### MATERIAL SHOWN
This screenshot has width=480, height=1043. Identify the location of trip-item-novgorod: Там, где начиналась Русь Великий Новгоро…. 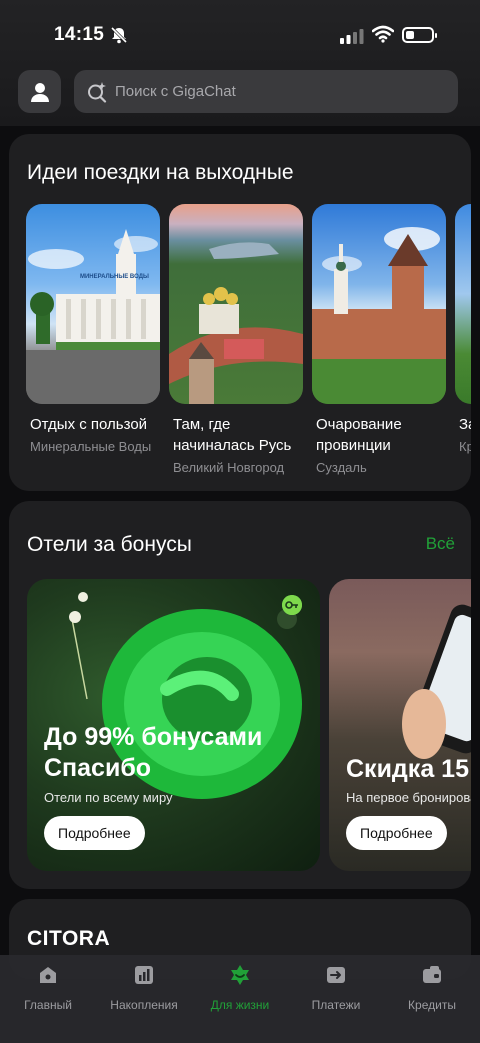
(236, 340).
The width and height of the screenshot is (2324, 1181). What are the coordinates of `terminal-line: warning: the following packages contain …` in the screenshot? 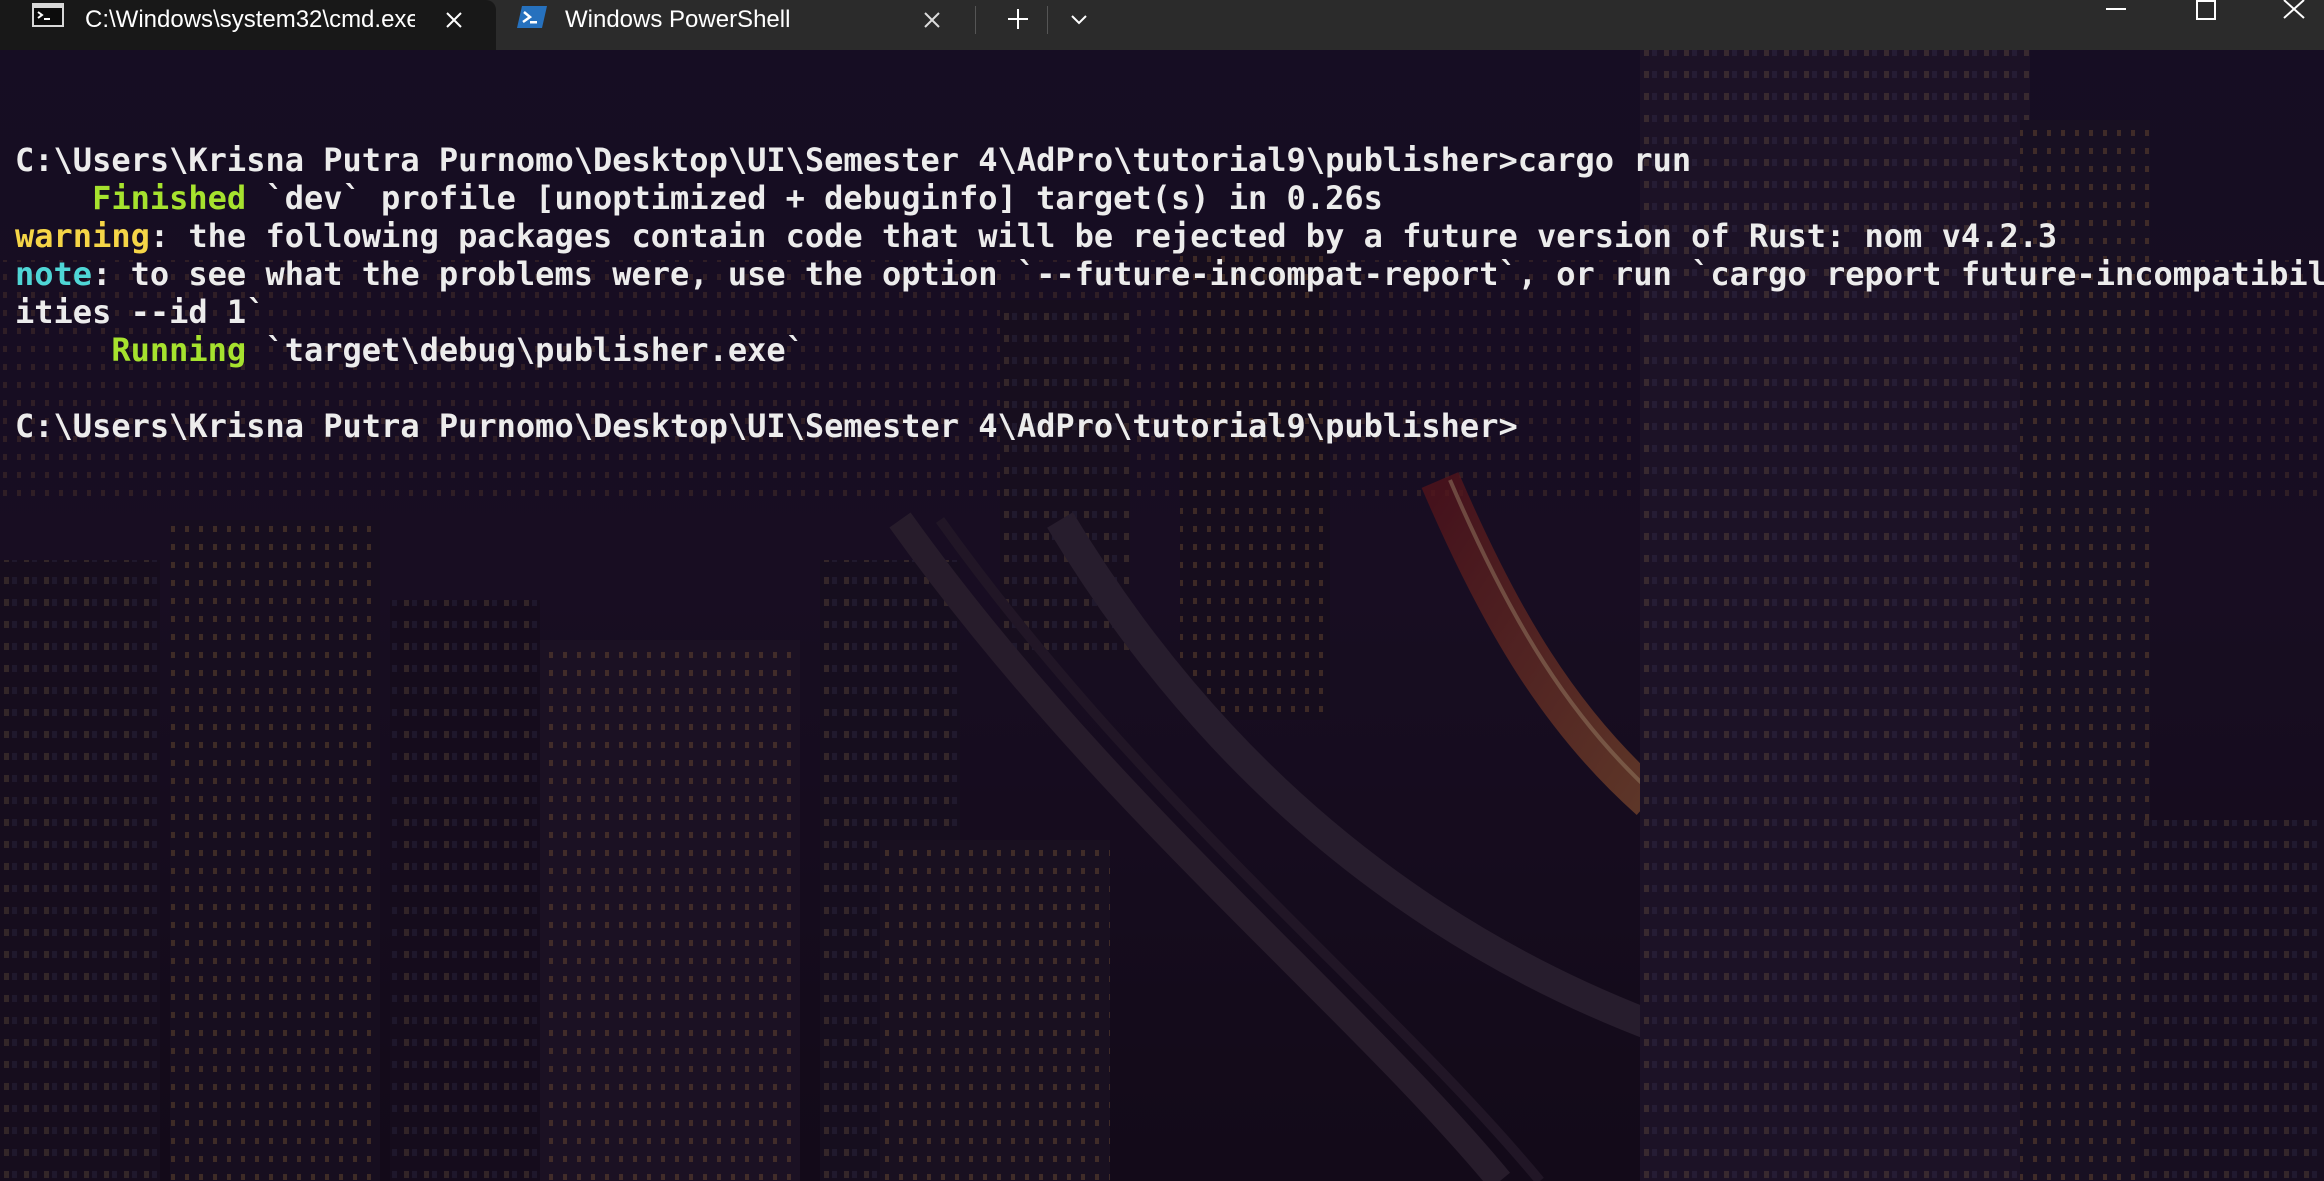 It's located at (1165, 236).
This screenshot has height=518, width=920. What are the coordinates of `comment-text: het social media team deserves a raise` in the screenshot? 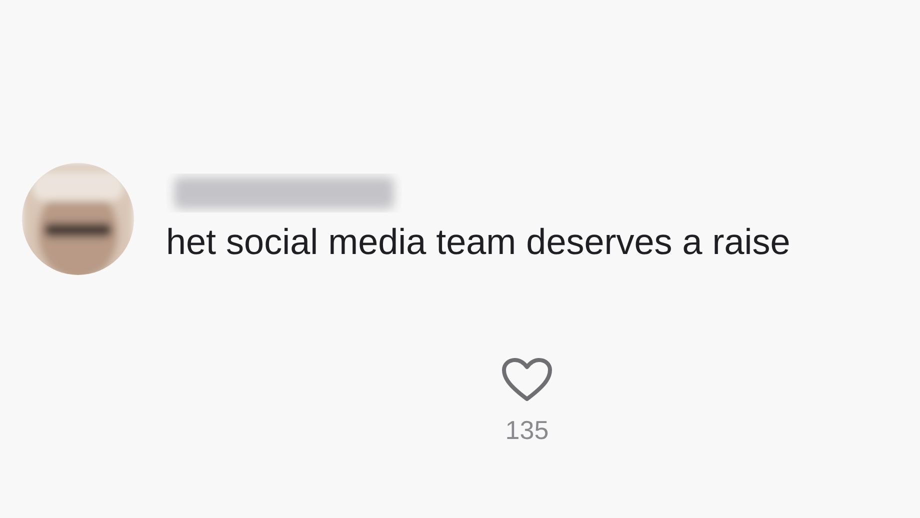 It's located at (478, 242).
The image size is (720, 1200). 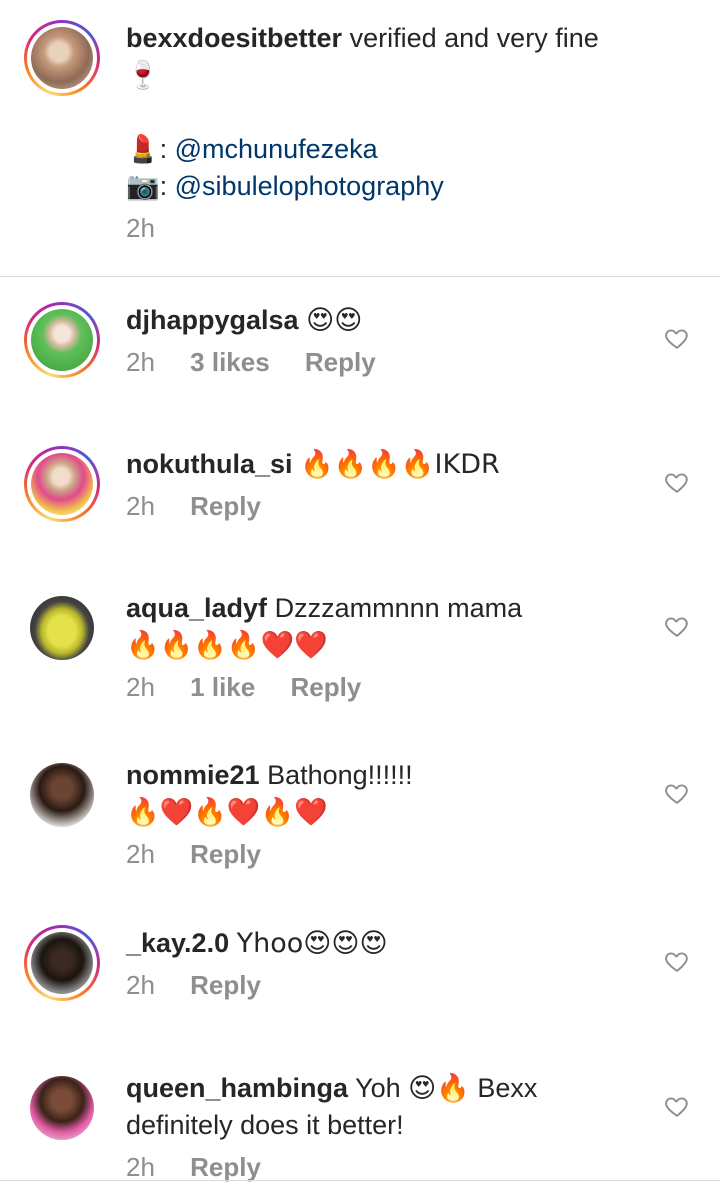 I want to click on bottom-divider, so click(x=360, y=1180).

### WORK ORDER
Reproduce everything from the start of the records down to the line containing "(236, 340).", swapping "screenshot" for "screen capture" and changing nothing else. Leave the pictures out of your answer.

### TASK ANSWER
This screen capture has width=480, height=1043. Identify the location of trip-item-novgorod: Там, где начиналась Русь Великий Новгоро…. 
(236, 340).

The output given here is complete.